• [Exercise] Whenever the word "tool" turns up in a line of the data below, copy that line.

• [Listed entries]
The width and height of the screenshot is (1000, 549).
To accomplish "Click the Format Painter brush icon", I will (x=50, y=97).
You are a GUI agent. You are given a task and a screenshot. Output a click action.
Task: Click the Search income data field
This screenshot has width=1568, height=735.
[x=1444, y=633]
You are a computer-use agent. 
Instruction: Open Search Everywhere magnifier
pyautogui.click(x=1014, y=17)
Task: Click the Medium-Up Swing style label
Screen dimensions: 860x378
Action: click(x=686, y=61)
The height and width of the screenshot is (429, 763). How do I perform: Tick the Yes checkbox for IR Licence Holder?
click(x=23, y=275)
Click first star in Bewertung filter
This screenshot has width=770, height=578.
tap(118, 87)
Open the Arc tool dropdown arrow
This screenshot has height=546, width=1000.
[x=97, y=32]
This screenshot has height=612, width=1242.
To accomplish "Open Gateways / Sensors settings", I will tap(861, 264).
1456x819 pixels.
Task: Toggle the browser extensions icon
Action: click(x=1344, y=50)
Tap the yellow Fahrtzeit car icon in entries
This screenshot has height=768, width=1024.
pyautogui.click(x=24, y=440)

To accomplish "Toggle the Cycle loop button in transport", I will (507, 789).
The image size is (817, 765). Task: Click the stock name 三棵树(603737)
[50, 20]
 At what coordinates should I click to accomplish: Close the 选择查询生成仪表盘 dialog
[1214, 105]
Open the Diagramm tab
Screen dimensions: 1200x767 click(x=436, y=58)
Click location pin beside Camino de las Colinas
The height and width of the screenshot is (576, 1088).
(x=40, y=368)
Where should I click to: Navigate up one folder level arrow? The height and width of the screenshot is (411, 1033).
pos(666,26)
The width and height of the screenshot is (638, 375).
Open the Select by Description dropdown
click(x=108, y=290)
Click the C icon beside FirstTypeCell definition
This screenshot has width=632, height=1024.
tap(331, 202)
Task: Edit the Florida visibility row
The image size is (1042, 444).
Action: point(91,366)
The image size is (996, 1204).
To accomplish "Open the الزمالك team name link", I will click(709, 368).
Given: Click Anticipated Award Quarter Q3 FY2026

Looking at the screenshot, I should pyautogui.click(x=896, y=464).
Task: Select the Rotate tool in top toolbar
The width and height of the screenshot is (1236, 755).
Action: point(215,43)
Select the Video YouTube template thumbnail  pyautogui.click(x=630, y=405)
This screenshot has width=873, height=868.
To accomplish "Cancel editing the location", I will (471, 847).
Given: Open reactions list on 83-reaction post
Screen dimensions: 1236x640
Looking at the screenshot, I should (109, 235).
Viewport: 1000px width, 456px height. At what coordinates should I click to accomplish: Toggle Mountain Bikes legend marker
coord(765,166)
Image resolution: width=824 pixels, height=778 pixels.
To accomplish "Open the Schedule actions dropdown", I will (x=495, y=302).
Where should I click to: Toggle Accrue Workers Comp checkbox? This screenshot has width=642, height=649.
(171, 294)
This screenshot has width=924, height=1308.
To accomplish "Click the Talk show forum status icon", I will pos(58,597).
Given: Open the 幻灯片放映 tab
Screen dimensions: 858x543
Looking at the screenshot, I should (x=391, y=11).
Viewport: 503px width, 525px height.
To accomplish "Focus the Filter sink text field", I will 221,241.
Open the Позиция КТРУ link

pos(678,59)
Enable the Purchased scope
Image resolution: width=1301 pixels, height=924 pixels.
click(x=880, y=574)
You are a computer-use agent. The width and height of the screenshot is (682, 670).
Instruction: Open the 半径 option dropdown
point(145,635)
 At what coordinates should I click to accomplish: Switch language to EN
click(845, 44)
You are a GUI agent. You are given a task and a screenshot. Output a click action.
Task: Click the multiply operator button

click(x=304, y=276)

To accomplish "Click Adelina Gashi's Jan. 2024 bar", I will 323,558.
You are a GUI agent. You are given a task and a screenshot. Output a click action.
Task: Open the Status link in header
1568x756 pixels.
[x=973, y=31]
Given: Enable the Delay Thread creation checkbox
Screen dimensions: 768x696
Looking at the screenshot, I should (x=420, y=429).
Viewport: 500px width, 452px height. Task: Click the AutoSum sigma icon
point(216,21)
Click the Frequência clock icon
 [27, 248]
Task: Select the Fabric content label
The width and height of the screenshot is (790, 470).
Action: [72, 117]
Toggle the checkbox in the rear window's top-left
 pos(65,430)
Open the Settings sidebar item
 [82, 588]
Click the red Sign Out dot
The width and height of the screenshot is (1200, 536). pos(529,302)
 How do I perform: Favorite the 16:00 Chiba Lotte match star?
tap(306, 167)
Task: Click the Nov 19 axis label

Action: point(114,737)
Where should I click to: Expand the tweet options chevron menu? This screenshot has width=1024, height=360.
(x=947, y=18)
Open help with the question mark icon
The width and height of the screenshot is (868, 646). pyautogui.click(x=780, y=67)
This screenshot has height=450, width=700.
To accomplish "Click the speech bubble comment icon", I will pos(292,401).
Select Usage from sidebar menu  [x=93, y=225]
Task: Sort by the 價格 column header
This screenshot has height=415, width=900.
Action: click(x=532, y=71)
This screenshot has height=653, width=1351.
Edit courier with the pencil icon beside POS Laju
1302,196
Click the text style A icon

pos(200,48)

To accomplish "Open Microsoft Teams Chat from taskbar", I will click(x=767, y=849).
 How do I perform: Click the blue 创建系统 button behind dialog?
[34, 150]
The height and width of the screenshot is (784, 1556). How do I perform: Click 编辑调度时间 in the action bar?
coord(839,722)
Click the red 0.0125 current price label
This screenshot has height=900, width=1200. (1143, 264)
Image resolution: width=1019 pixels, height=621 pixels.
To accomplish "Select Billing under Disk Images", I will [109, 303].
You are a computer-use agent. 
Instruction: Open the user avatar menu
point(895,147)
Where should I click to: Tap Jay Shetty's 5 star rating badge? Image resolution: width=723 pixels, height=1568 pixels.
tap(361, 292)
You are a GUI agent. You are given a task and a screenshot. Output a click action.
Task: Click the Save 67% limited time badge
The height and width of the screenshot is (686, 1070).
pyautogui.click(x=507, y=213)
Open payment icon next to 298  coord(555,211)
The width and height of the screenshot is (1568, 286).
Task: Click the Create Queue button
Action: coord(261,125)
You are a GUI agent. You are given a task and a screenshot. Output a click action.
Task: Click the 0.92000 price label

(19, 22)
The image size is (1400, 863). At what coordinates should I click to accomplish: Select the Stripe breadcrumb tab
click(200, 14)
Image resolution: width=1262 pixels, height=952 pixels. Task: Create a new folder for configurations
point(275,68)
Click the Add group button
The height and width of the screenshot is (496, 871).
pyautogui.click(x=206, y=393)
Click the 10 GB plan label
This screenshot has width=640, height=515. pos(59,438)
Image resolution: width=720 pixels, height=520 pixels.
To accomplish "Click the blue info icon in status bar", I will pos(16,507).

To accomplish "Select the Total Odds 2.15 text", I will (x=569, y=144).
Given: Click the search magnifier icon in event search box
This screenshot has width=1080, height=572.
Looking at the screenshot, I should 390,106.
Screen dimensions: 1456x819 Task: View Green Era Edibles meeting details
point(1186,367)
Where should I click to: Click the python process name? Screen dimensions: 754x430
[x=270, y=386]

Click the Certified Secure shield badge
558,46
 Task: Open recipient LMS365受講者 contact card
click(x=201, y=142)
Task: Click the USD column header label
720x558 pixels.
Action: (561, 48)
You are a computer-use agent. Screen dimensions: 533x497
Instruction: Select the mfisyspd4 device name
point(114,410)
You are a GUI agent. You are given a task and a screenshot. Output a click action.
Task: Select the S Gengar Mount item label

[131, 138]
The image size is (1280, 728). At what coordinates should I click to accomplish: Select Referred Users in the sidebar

• [Response to the exercise]
Open the Arc tool dropdown arrow
Task: Select the Rotate tool in top toolbar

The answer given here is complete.